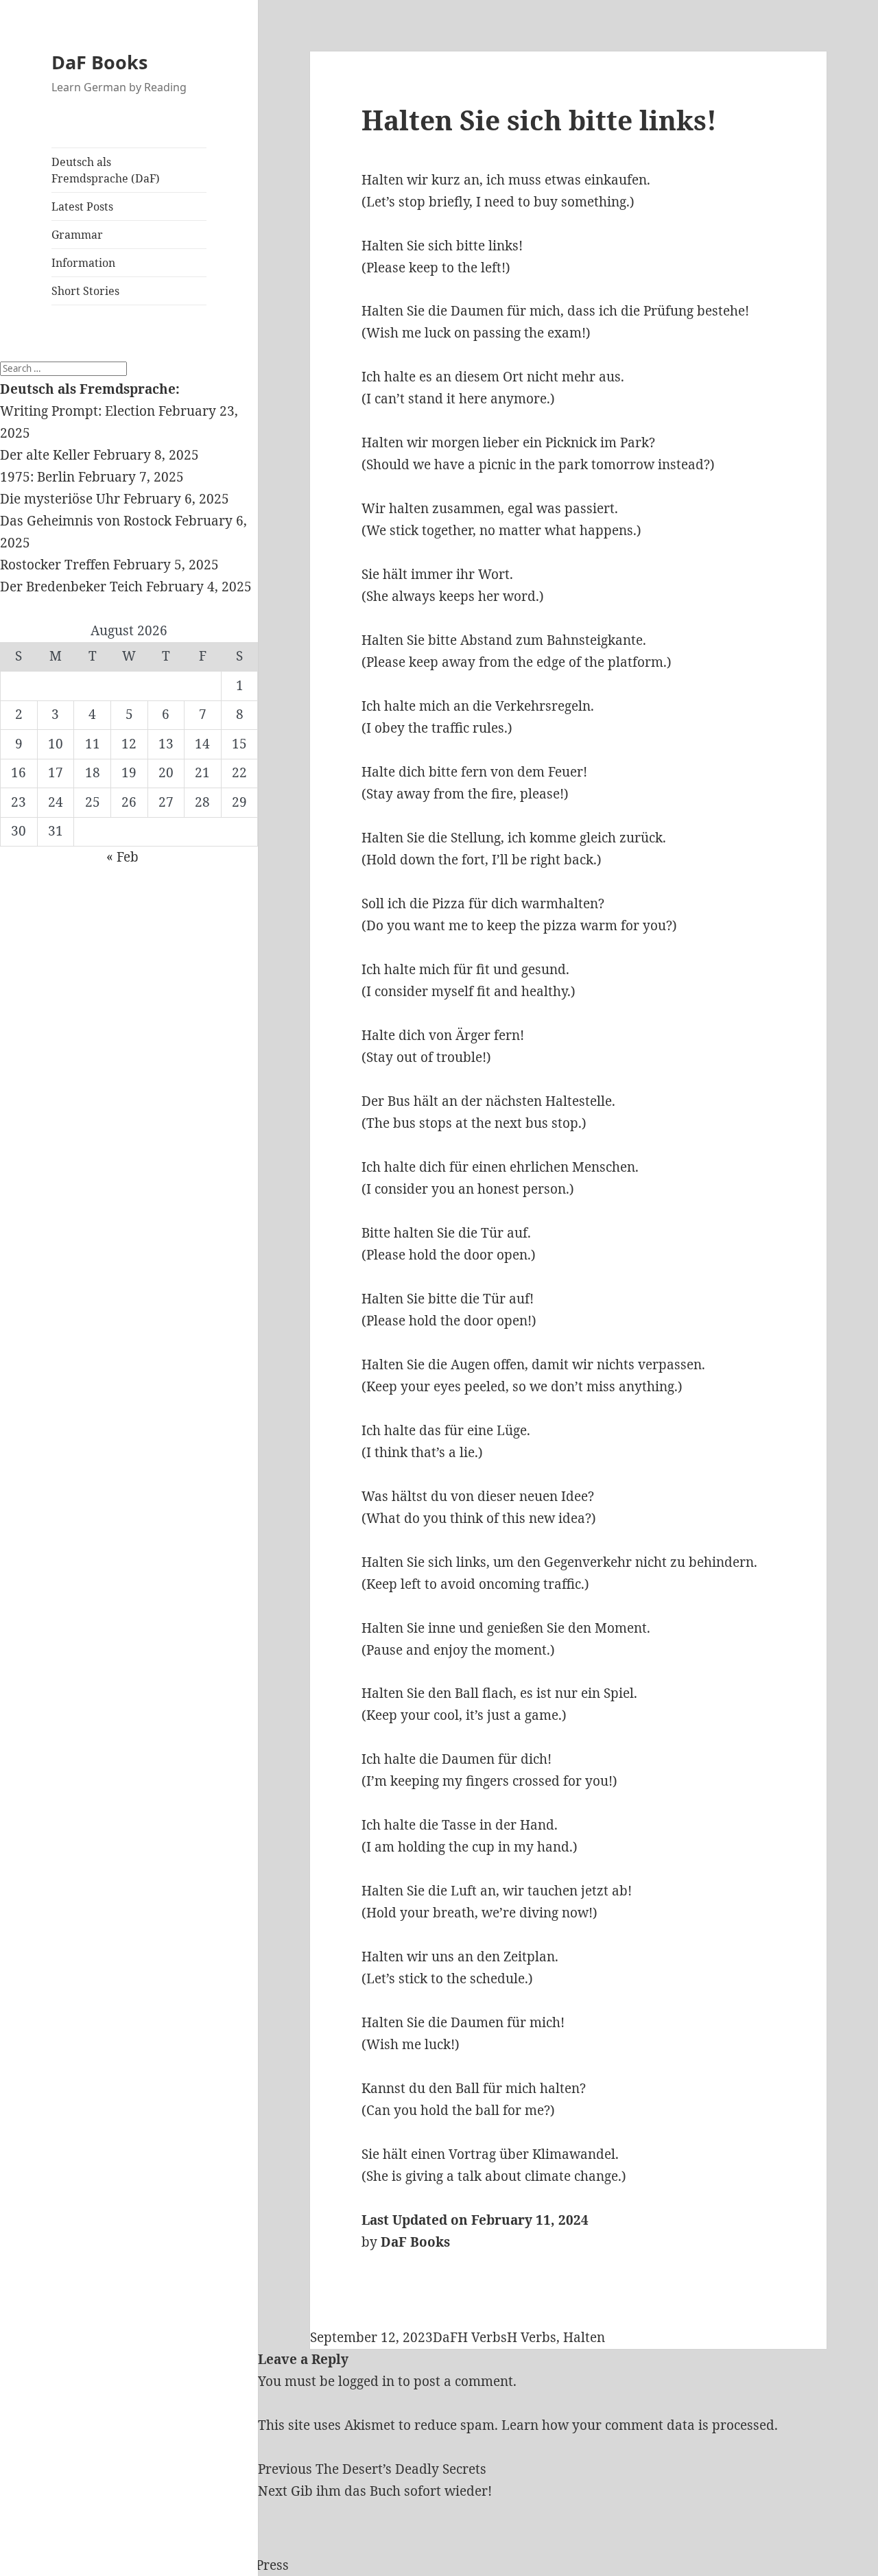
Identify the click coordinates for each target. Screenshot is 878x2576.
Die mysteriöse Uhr (60, 499)
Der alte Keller (45, 455)
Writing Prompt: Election (77, 411)
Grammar (77, 234)
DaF (445, 2337)
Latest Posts (82, 206)
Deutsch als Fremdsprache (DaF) (105, 170)
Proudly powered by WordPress (190, 2565)
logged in (366, 2381)
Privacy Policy (43, 2565)
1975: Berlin (37, 477)
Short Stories (85, 290)
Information (83, 262)
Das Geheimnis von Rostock (85, 521)
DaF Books (99, 62)
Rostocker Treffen (55, 565)
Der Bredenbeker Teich (71, 586)
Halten (584, 2337)
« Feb (122, 857)
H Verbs (482, 2337)
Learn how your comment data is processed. (639, 2425)
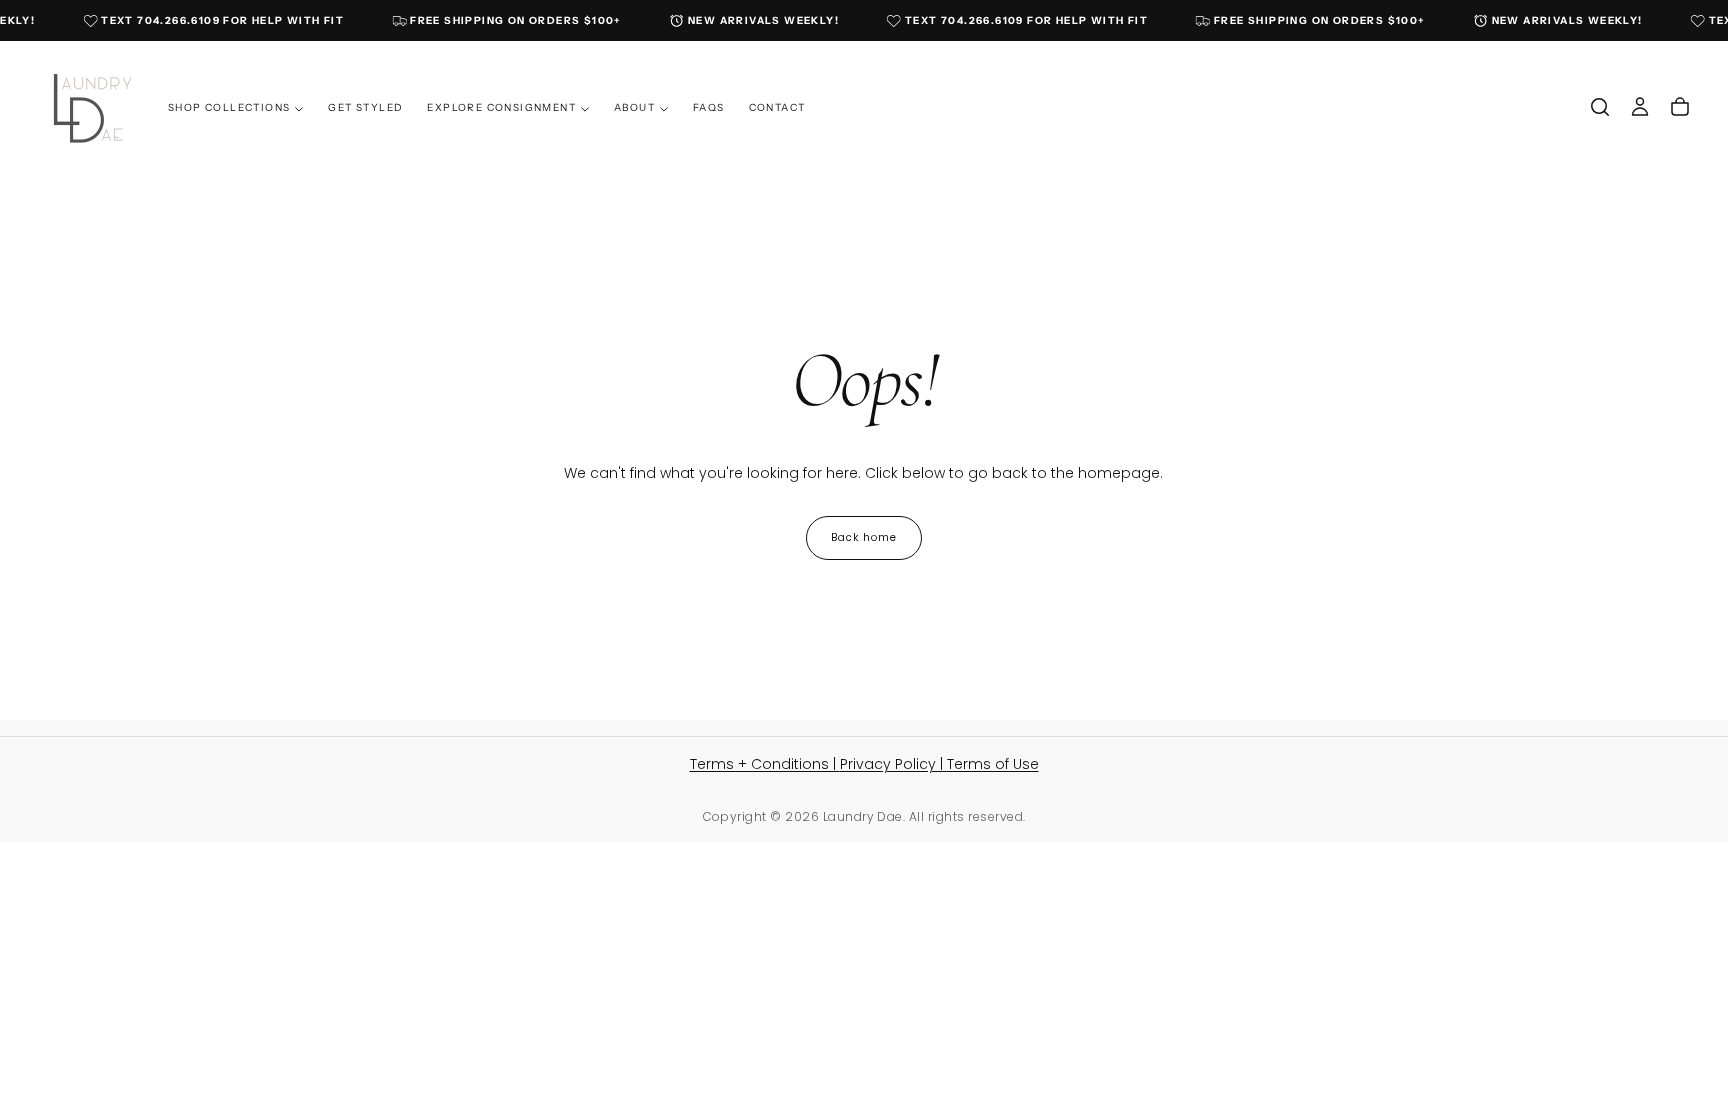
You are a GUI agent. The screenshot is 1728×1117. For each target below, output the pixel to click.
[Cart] (1680, 107)
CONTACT (777, 107)
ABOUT (634, 107)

----------------

### What you need to do
Please copy the preceding records exactly and omit the images.

### Response to the exercise
Identify the click coordinates for each target. Screenshot is 878x2576.
Die mysteriöse Uhr (60, 499)
Der alte Keller (45, 455)
Writing Prompt: Election (77, 411)
Grammar (77, 234)
DaF (445, 2337)
Latest Posts (82, 206)
Deutsch als Fremdsprache (DaF) (105, 170)
Proudly powered by WordPress (190, 2565)
logged in (366, 2381)
Privacy Policy (43, 2565)
1975: Berlin (37, 477)
Short Stories (85, 290)
Information (83, 262)
Das Geheimnis von Rostock (85, 521)
DaF Books (99, 62)
Rostocker Treffen (55, 565)
Der Bredenbeker Teich (71, 586)
Halten (584, 2337)
« Feb (122, 857)
H Verbs (482, 2337)
Learn how your comment data is processed. (639, 2425)
You are a GUI agent. The screenshot is 1728×1117. For each target below, output the pixel to click.
[Cart] (1680, 107)
CONTACT (777, 107)
ABOUT (634, 107)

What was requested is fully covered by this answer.